Edwin Stolk – De debilisering van het cultuurbeleid

Mag ik u even meenemen? Vanuit een sprookjesbos wandelen drie muzikanten die na de vergrijzing en bezuinigingen tezamen nog een fanfare proberen te vormen door het beeld. In een graslandschap waar vooral veel museaal vastgoed wordt gepresenteerd en hier en daar een koe, neemt mevrouw Bussemaker ons mee naar wat volgens haar het Nederlandse culturele landschap moet voorstellen.

Ik weet eigenlijk niet of dit nu de juiste tijd is om het met u te hebben over deze animatie van het Ministerie van Onderwijs, Cultuur en Wetenschap. Wat ik wel weet is dat een Momentum vaak zorgvuldig is geënsceneerd door samenwerkende partners. Het lijkt een naïef gekozen gelegenheid maar krijgt zo een doordachte snelheid waarmee het slechts zelden door derden van richting kan worden veranderd. Als eenling sla je dit beleidsproces gade, maar op het moment zelf ben je eigenlijk altijd te laat.
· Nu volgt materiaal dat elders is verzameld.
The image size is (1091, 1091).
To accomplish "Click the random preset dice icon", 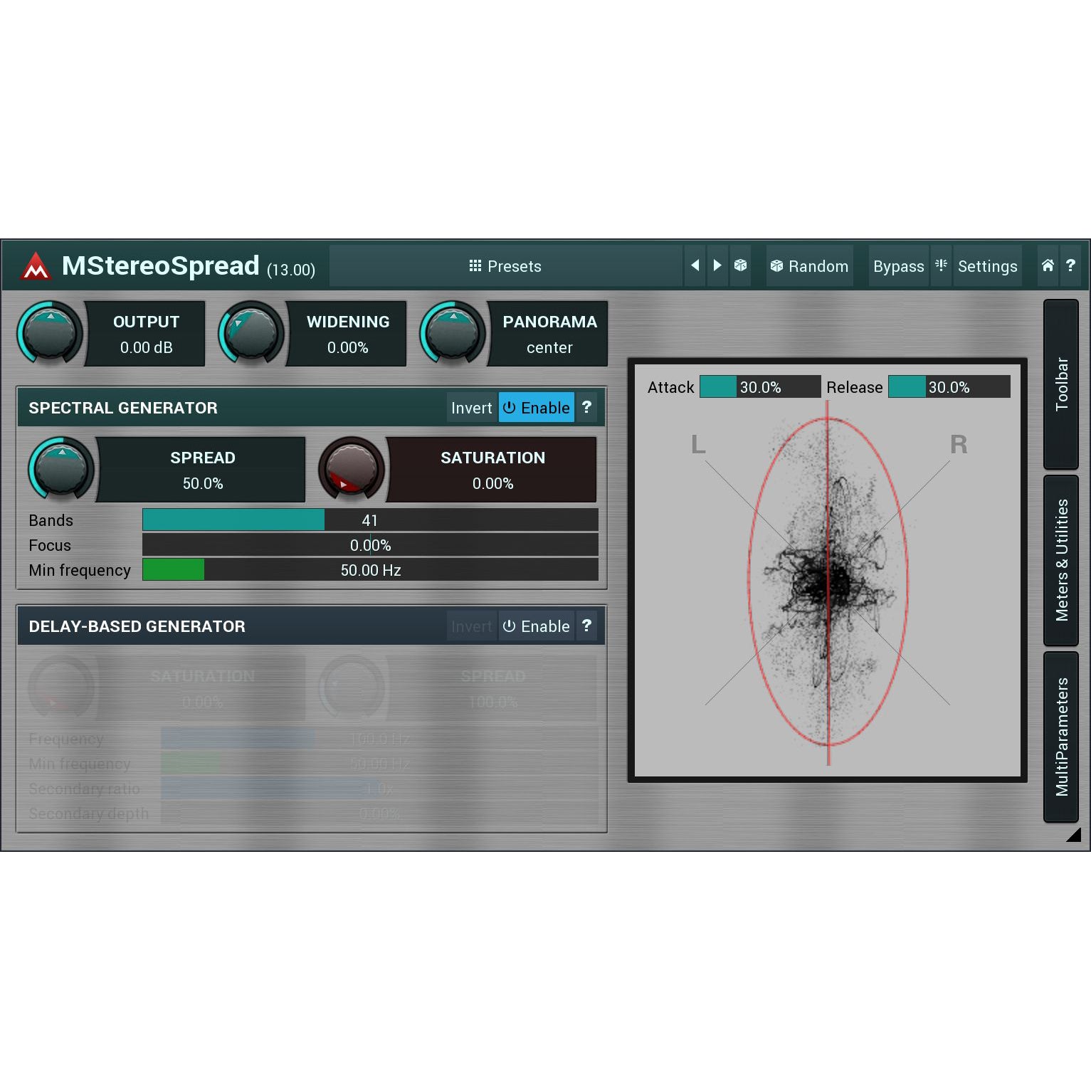I will coord(741,265).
Toen de beleidsnota Ruimte voor Cultuur (https://www.rijksoverheid.nl/documenten/beleidsnotas/2015/06/08/ruimte-voor-cultuur) op 8 juni bij mij over de digitale schutting werd geflikkerd zat Minister Bussemaker al aan tafel met ingewijden. Toen ik mijn woorden zorgvuldig had uitgekozen in een open brief aan deze Minister (http://strangemessenger.blogspot.nl/2015/06/open-ruimte-voor-cultuur.html), was iedereen reeds met vakantie. Op een publicatie bij Bureau De Helling (http://bureaudehelling.nl/artikel/open-brief-aan-minister-bussemaker) na, moest ik het doen met de automatic replies van verschillende politici en beleidsmakers die mij in deze standaard berichtjes probeerden te overtuigen van hun drukke bestaan. Misschien wist ik ergens in mijn achterhoofd wel dat niemand mij serieus zou gaan beantwoorden, maar toch. Vandaag zwijgt zelfs het officiële communicatiekanaal van het Ministerie, die mij eerder steeds keurig voorzien had van codes en vertelde op welk bureau mijn brief was aangeland. Mijn beroepsvertegenwoordigers bij de Raad voor Cultuur hullen zich eveneens in stilte, misschien gaan zij uit van mijn grenzeloze vertrouwen in hun kunde & reputatie. Toen bleek ook nog het Twitter-account van Minister Bussemaker vals te zijn. Vandaag lijkt niets meer te zijn wat het is. Misschien dacht iedereen wel stiekem dat ik na hun zomerstop mijn strijdbijl zou begraven…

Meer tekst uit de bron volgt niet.